>>>

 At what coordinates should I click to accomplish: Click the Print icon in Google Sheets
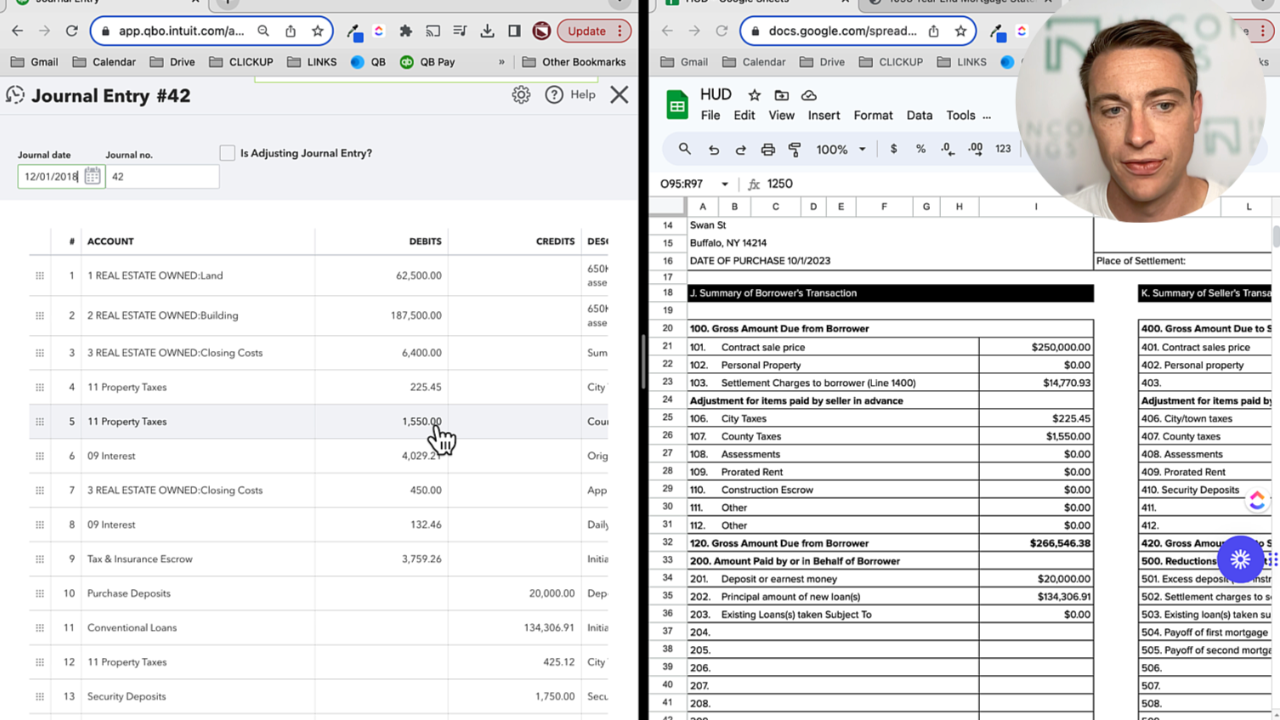(x=767, y=148)

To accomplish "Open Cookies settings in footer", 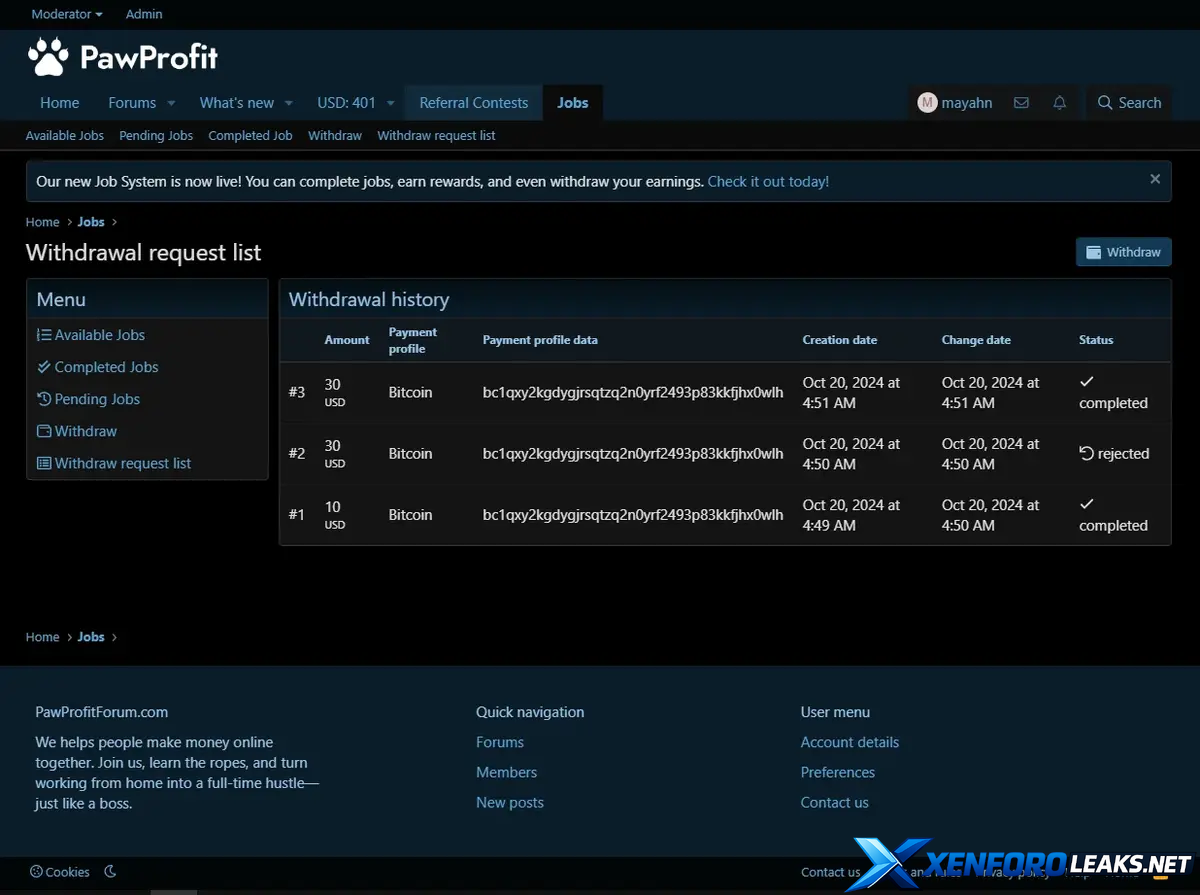I will click(x=60, y=872).
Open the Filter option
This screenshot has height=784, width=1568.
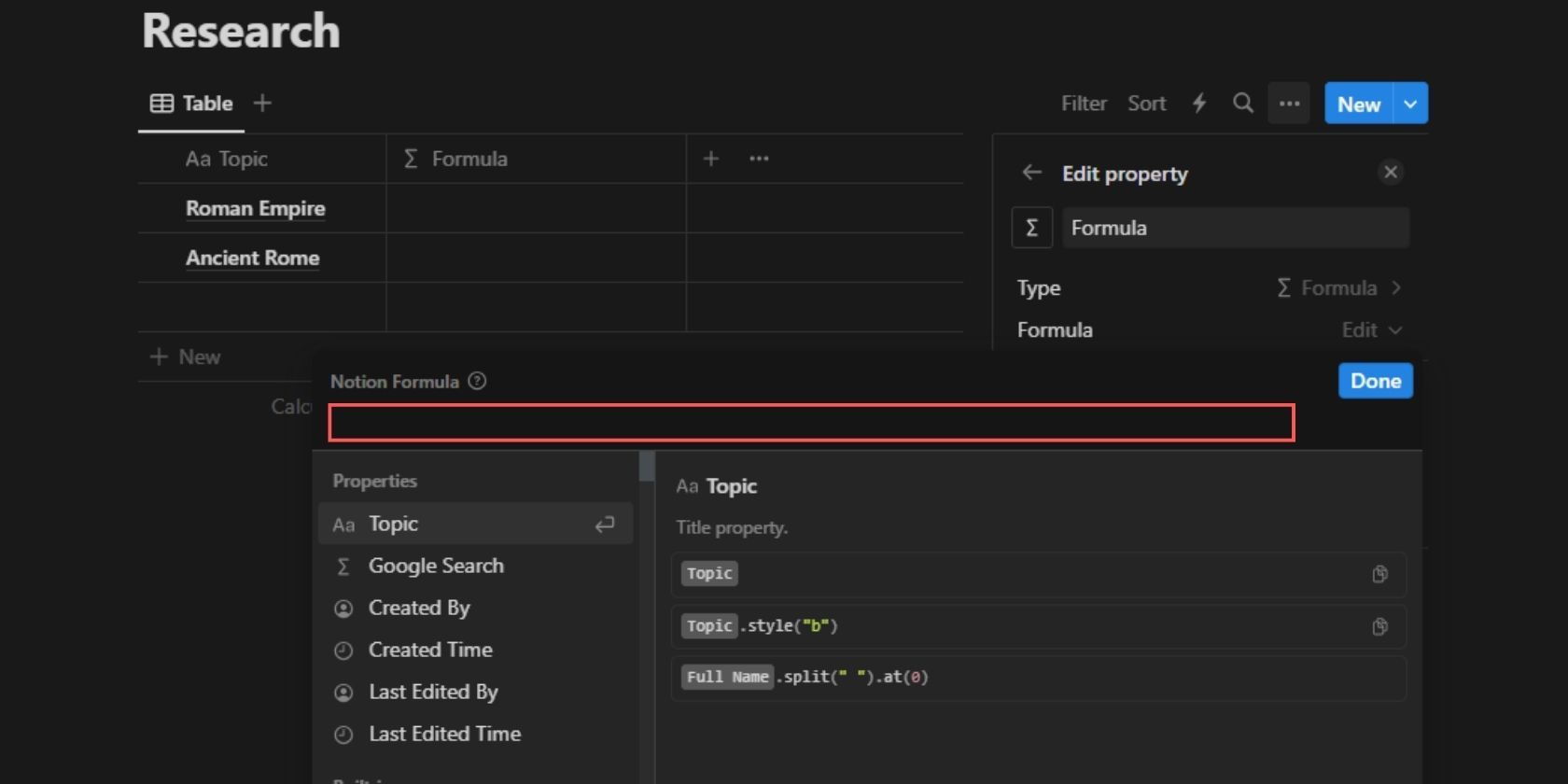[1084, 104]
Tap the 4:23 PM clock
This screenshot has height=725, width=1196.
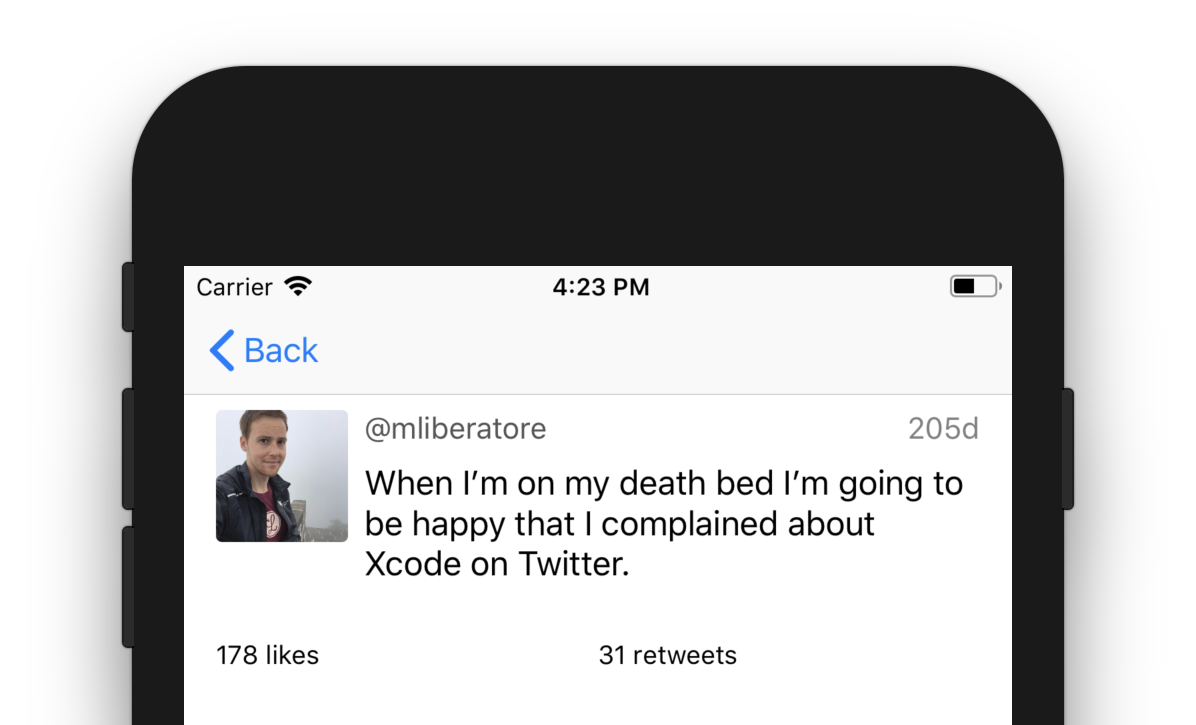click(600, 288)
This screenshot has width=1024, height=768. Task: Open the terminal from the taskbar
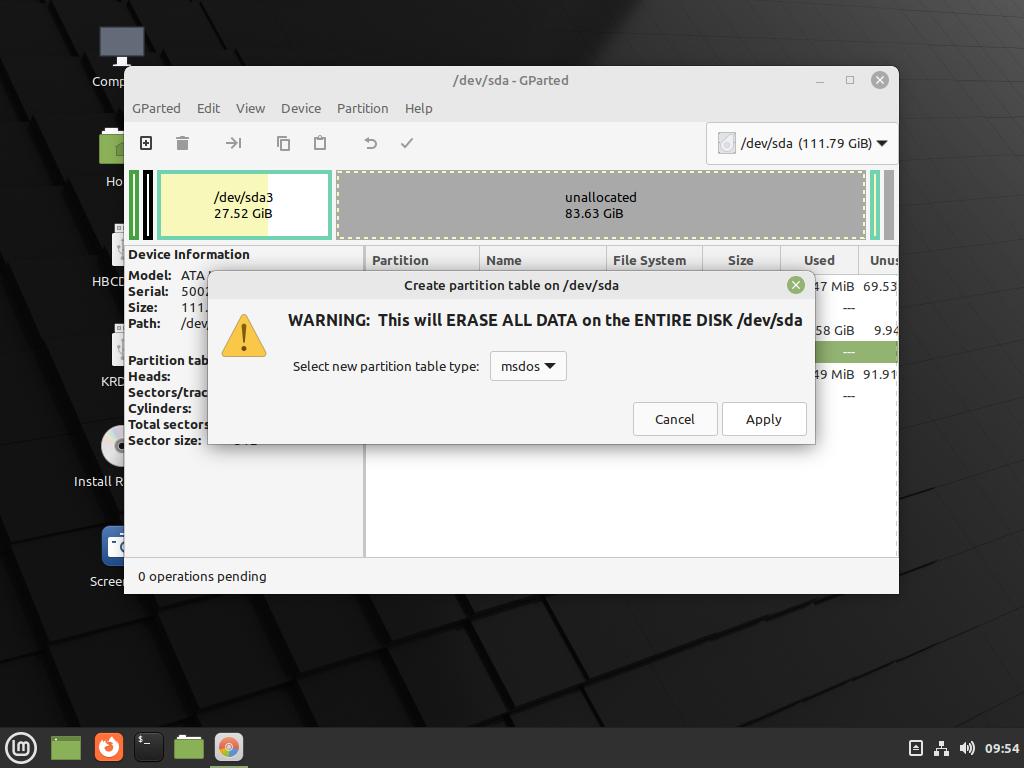point(148,746)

<<<

◆ **Work item**: Drop the pictures, then transcribe the lines from the one containing "This screenshot has height=725, width=1196." to the end of the data above, exactly and nothing more.

◆ **Your response**:
This screenshot has height=725, width=1196.
click(600, 288)
This screenshot has width=1024, height=768. Task: Open the terminal from the taskbar
point(148,746)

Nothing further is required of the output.